I think one of the best things I was told by a widower friend is "feel what you feel whenever you feel it". I've tried to do that, without making any apologies along the way. If tears come, they come. If I'm happy about something, it's ok to smile or laugh. If I need to wallow in my sadness, then that's what I do. Today's one of those days. It's 2:30pm and I'm still in my jammies. Spent the morning curled up in my husband's recliner. Tomorrow will be a better day.
I'm 7-1/2 months out and have found this journey takes many twists and turns. Good days, bad days, so-so days. You may get to a fairly good place and then the overwhelming sadness will take over one again. It ebbs and flows and I just try to ride that wave.
Just as our stories are all different, so is the way we will heal. Try not to compare your journey to anyone else's. It will not help you heal. Your story is yours alone; just as theirs is theirs. There is no 'better' way to lose a spouse, age or time together does not make it easier. Some stories are far more tragic, but that does not mean their grief journey is harder than yours. We are sisters and brothers in this thing called widowhood and holding each other's hand when times are toughest can help immensely. This wonderful place has done that for me. I hope it does for you.
I don't even know where to start here...
Just please let yourself grieve. It's OK to scream, yell, be angry, cry, hit things. LET yourself do that.
I was so angry once I threw groceries into the cupboard after I got home from shopping. That's OK.
Try to get out and do something to help with your grieving...for me I had a lot of extra adrenaline and aggression, and I felt running helped with that. It felt amazing to have my feet hit the pavement. I would write more, but I have to bring my 8 year old daughter to a birthday party lol
Be gentle with yourself. Allow the tears if it is overwhelming. I brought a box of tissue paper to the office and cry when I feel like it, especially during the first few months. One time I broke down in church, after having the second dream wherein he handed me some money and a song triggered the tearr.

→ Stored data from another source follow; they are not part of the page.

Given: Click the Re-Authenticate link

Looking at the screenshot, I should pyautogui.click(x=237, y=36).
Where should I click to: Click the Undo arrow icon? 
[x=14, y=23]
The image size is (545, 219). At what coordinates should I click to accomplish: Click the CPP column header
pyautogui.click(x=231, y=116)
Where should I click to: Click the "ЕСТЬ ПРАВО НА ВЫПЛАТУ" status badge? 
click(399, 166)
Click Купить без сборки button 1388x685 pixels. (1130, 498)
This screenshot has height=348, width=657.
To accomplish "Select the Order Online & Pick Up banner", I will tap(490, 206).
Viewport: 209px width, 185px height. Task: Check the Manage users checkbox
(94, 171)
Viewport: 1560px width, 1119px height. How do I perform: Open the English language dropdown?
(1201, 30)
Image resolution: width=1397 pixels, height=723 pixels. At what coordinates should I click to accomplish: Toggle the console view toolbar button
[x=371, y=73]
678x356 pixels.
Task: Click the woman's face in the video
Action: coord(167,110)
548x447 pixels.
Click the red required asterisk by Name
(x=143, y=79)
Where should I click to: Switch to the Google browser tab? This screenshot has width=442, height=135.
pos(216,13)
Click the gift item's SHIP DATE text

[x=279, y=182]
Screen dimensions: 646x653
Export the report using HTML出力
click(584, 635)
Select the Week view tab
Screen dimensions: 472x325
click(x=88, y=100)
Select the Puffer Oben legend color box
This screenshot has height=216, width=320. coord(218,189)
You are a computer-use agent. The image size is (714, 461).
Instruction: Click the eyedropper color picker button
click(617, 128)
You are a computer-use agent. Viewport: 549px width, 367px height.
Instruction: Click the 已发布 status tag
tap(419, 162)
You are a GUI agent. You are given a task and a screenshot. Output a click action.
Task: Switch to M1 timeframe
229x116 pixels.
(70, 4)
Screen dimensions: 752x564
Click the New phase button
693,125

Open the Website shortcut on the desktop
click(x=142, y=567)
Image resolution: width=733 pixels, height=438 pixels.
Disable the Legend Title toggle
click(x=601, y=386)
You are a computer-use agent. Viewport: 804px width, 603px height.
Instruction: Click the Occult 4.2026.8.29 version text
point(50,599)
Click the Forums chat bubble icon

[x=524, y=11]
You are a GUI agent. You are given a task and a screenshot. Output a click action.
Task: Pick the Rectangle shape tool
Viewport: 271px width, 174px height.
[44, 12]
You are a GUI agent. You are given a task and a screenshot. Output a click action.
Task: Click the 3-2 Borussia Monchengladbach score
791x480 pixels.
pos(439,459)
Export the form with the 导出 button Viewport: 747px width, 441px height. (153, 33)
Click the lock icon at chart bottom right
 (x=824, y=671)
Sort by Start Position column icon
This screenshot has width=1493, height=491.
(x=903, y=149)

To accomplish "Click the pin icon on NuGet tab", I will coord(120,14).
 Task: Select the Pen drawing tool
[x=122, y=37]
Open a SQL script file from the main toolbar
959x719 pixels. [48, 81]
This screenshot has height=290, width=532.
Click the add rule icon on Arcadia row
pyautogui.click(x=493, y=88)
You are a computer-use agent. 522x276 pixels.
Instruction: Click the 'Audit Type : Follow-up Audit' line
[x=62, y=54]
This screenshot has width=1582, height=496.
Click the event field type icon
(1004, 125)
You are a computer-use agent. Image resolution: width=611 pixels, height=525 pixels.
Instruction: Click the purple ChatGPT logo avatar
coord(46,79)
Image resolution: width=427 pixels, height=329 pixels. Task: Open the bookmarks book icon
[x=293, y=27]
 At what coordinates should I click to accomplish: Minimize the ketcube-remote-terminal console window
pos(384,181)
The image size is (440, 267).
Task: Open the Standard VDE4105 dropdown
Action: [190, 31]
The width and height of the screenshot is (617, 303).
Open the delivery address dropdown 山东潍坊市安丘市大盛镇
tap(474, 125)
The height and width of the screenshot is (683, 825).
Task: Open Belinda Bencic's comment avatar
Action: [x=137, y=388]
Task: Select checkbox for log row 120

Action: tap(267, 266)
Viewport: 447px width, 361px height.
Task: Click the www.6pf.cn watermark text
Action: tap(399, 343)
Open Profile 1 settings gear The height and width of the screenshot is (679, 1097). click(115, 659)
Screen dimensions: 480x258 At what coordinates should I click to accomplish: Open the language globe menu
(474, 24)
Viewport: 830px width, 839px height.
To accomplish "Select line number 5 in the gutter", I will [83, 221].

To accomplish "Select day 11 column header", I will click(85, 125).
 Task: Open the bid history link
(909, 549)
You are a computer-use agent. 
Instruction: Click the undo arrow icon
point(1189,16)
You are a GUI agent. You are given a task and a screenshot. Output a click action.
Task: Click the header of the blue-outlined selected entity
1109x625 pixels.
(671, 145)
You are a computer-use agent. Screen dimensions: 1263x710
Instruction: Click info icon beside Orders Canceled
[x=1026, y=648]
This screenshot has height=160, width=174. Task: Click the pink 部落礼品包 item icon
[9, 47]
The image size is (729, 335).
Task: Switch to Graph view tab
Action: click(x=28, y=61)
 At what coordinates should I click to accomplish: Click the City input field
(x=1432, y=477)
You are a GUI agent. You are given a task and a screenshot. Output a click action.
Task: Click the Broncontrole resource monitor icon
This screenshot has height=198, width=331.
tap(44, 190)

Being away from my support system of family, I checked on the Internet for answers, and stages of grief. The information gave me some understanding of what I was going through so I could understand myself. I have an11-year old son and he was stronger than I was, and that gave me encouragement.
I also had a medical check-up as I think my blood pressure rose from lack of sleep and carrying the heavy box containing his ashes and that enabled me to talk to the doctor about the 'what if...' and other possibilities to have saved his life. The doctor was very blunt and told me straight that I must remember I have a son to look after. He was right because I had felt like I too was going, if not for my son and this was my promise to him (I talked to him though he was in a coma).
Most of all this site has been very helpful. I am thankful to M. Hernandez for establishing the SSLF. I get a lot of encouragement from the responses of Widowwville members and reading their stories make me feel I am normal and not alone.
It is hard and I wish we would not have to experience this pain but it is part of our existence. I try to do things that I feel will help me go through this pain and I also talk regularly to my son, and try to keep a tab on his feelings as well.
So thank you all. Just by responding and contributing we are helping each other through this tragedy in our lives.
Yes, thank you for creating this page of encouragement. I will definitely be back here when I need it, and hope someday that I will be able to help encourage others. Right now, it is just getting to that next moment...Thanks again everyone.